使用 OpenLake、Object Table 和 MaxFrame 构建多模态图像流水线#

在多模态分析场景中,大规模非结构化数据 既需要目录元数据,也需要分布式运行时。MaxCompute Object Table 会自动采集 OSS 对象元数据,而 MaxFrame 可以基于该目录运行 Python 转换。结合 OpenLake (DLF + Paimon),你可以并行缩放图像,并将处理后的字节写入湖表,用于检索、AI Functions 或下游训练。

本教程使用 OSS 上的一个 公共图片目录:先将元数据注册到 Object Table,再通过一个小型 UDF 将每张图片缩放为 150×150 BMP,最后通过 DLF 支持的 catalog 将结果写入 Paimon

端到端流程#

OSS images  →  Object table (metadata)  →  MaxFrame SQL / DataFrame
     →  UDF resize (distributed apply)
     →  Paimon on DLF (OpenLake)
     →  optional read-back for QA / retrieval prep

前提条件#

MaxCompute#

  • 一个已启用 三层模型 (project / schema / object)的 MaxCompute 项目。参见 Schemas

  • 与你的网络匹配的 API 和 Tunnel Endpoint (VPC *.aliyun-inc.com 或公网 *.aliyun.com)。参见 获取 Endpoint

  • Notebook 中可用的 RAM 凭证或默认凭证链 (示例使用 CredentialProviderAccountDefaultCredentialsProvider)。

  • 如果通过 MaxCompute 外部项目 读取 Paimon 表,可准备可选的 external project 名称(示例中的 external_project_name)。

OpenLake:DLF + Paimon#

  • 在同一区域配置一个 DLF catalog,并准备用于 catalog API 的 AccessKey 或其他受支持凭证。参见 Data Lake Formation

  • 在执行写入步骤的环境中安装 Paimon Java/Python 客户端库(例如 paimon_python_javapaimon_python_apipyarrow)。
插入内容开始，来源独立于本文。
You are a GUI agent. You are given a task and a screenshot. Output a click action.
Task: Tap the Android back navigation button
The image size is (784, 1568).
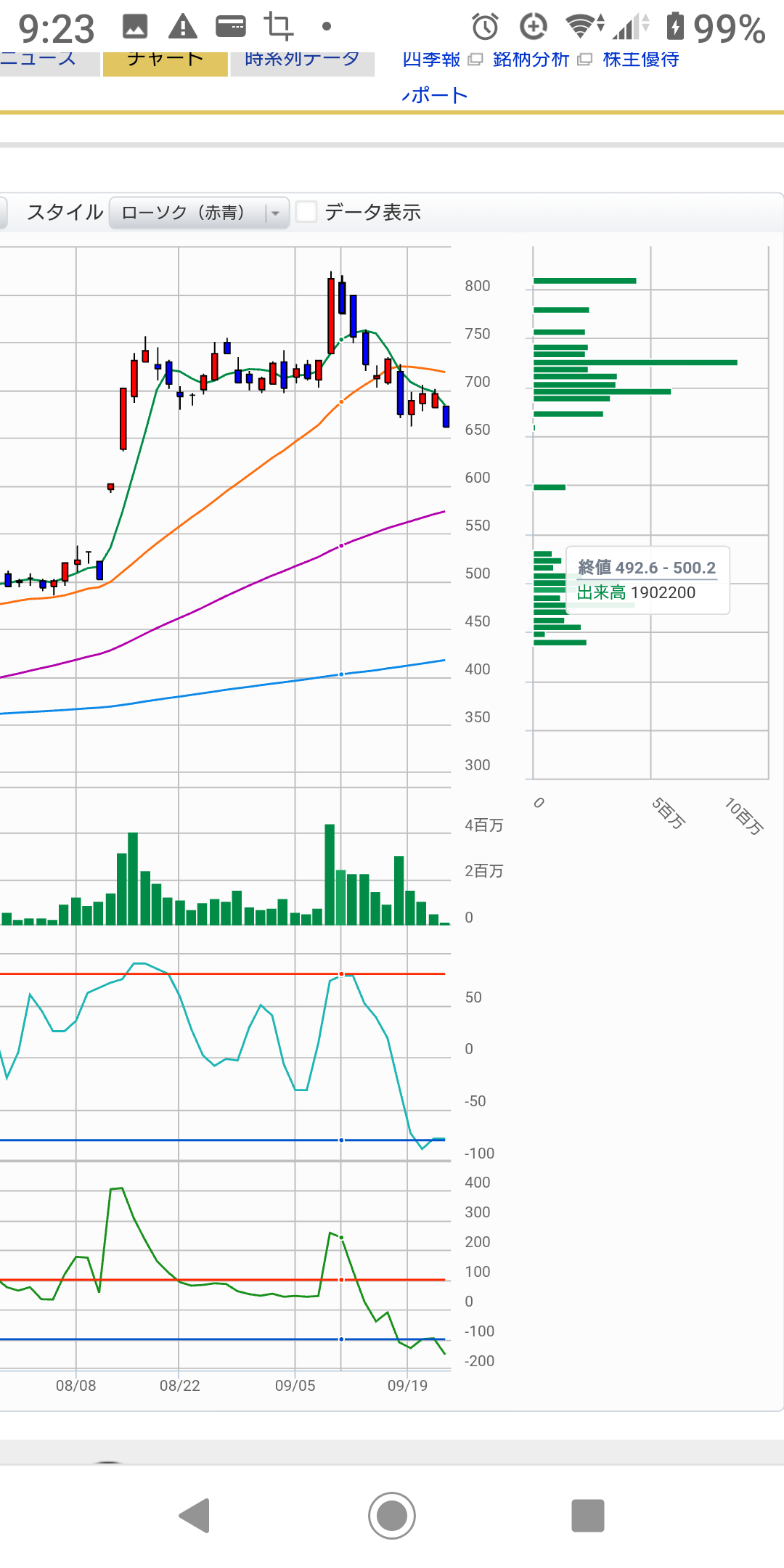pos(195,1516)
包名和安装步骤请以你的 OpenLake 接入指南为准。

配置占位符#

project_name = "[your-project-name]"
external_project_name = "[your-external-project-name]"
region = "cn-shanghai"
table_schema = "[your-schema]"
object_table_name = "[your-object-table]"
paimon_table_name = "[your-paimon-table]"

endpoint = f"http://service.{region}.maxcompute.aliyun-inc.com/api"
tunnel_endpoint = f"http://dt.{region}.maxcompute.aliyun-inc.com"
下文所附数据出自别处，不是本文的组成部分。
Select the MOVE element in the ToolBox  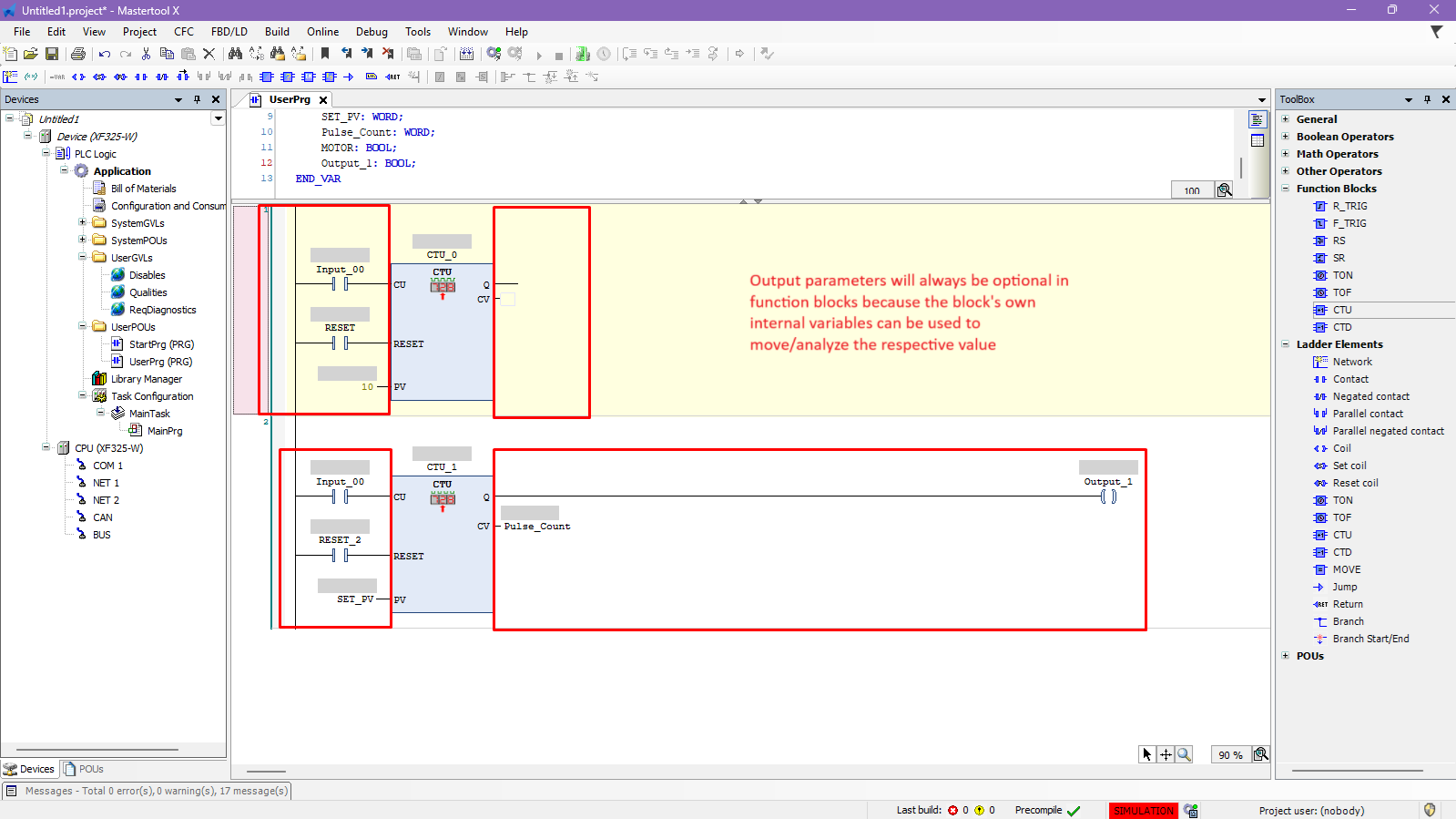click(x=1346, y=569)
dlf_region = "[dlf-region]"
dlf_catalog_id = "[dlf-catalog-id]"
dlf_database_name = "default"
dlf_catalog_access_key_id = "[dlf-access-key-id]"
dlf_catalog_access_key_secret = "[dlf-access-key-secret]"

dlf_endpoint = f"dlfnext-vpc.{dlf_region}.aliyuncs.com"

步骤 1:预览公共 OSS 对象(可选)#

示例使用 OSS 匿名 访问从一个 公共 演示前缀读取单张 JPEG。迁移到私有数据时,请将 bucket_nameobject_key 替换为你自己的目录结构。

import io

import matplotlib.pyplot as plt
import oss2
from PIL import Image

bucket_name = f"dataworks-notebook-{region}"
object_key = "public-datasets/L1_Multimodal/cats-vs-sheeps/cat.1.jpg"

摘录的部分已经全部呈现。